Da Nang (also spelled Danang, like Vietnam is also spelled Viet Nam) is a city with over 4 million people. It has one of the best deep-water harbors in Asia and rivaled Long Binh as the biggest U.S. base in the country during the war. It was the location of China Beach of TV fame, although no trace of the hospital complex exists today.

The beaches at Da Nang are among the finest in the world. I have been at many of the beaches in Florida, and Professor McComb has been   to many in California; we both agreed, Danang has them all beat.

Some of the beachfront is now in private or corporate hands. Greg Norman – “the Great White Shark” of professional golf – has a walled-in estate complete with golf course.

However, large expanses of beach are open to the public. With restaurants and cold drinks close by, one can spend a peaceful afternoon, day, or week lapping up the sunshine and camaraderie of the many Westerners on the beaches.

With the bay extending for miles, you can see a wide variety of fishing craft, from reed boats to ocean-going vessels.

Da Nang is also a reminder of the adage that 90 percent of the people live on 10 percent of the land.

Vietnam is very long, but very narrow. The Mekong Delta in the southern end of the country is one big rice bowl. In the rest of the country, most of the people live near the coast because Nam is one long mountain chain covered with double- and triple-canopy jungle.

All around Da Nang we saw mountains. Some, like Marble Mountain – named for the marble mined out of it, stick up like solo fingers from a flat plain. Others are part of the chain that separates coast from the interior.

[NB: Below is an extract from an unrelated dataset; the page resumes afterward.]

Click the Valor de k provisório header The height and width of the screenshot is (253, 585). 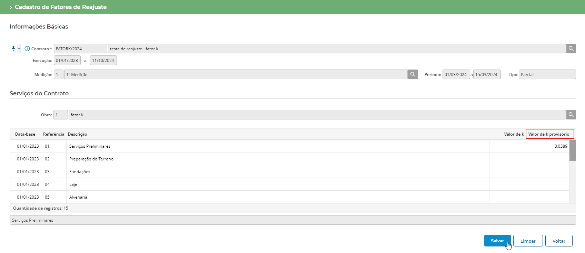click(x=549, y=134)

To drive out of Da Nang, you have gone over these mountains of over 3000 .0feet on a two-lane highway. 

The view is spectacular, and our guide had the driver stop along the way so we could get some dramatic views of Danang Harbor.

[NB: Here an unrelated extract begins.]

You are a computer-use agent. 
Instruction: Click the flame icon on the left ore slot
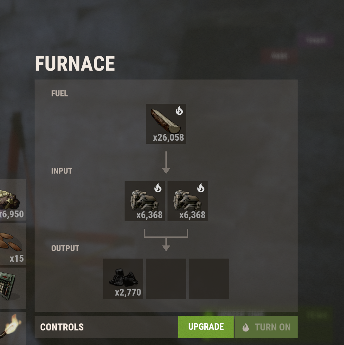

Equally spectacular was some of the traffic going up and down the mountain “road.” 

There is an alternate route that just recently opened. It uses a four-mile-long tunnel cut through one of the mountains. It does cut off hours of time from the trip, but at the cost of the magnificent vistas.

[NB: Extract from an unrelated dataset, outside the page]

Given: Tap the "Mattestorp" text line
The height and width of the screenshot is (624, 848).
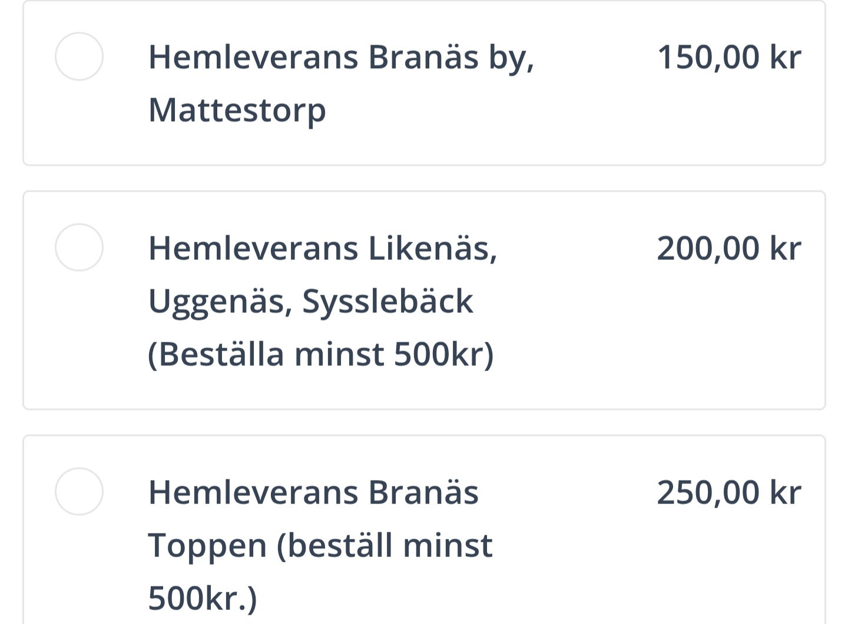Looking at the screenshot, I should click(237, 110).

We did take the tunnel on the way back to Danang so we could fly to Hanoi. Going through the tunnel, I couldn’t help but recall my reading on the battle of Dienbienphu, the battle that ended French colonial rule.

The French were ensconced in a valley, confident that their artillery could silence anything the Viet Minh (as the Vietnamese army was called then) could bring to the battlefield. 

Using nothing but ropes and pulleys, the Viet Minh hauled one-ton howitzers up the sides of the mountains to revetments dug into, and sometimes through, the mountain. All they had to do was roll the gun out, shoot, and roll it back in. The French could never silence the extensive artillery barrage that rained down on them, and their commander of artillery committed suicide over his underestimation of the Vietnamese.

Once over the mountains, we were back into a visual era that I could identify without ever having been there. We were in a rural Vietnam that looked like the one I remembered in Long Khanh province some 43 years ago.

There were little fishing villages, isolated homes, small rice paddies, and other little villages. Some villages were doing okay, but some were dirt poor. The same was true for the houses; some looked like there was a level of prosperity, and others wouldn’t make a good shack. 

In the paddies, which are small compared to those in southern Vietnam, there is a little machinery starting to do some of the work. However, the ubiquitous water buffalo is still the “tractor” of Vietnam. Every farmer has one of these one-ton relatives of the Cape buffalo – which many big-game hunters claim is the most dangerous game of all.

The Vietnamese version is more placid and thrives on the wetlands and mud baths. They seem gentle; even small children can lead one around with the rope coming from its nose ring. 

However, if the buffalo is unattended, heed our guide’s warning and be very careful! Buffalo can have an attitude, and as my platoon found out one day during my first trip to Vietnam, an M-60 machine gun will not stop one these beasts!

Every so often, we would stop and photograph a rice paddy, water buffalo, or small fishing village, making it enjoyable trip, that was not only visually rewarding, but also a peek into a part of Vietnam that is little changed in the past century.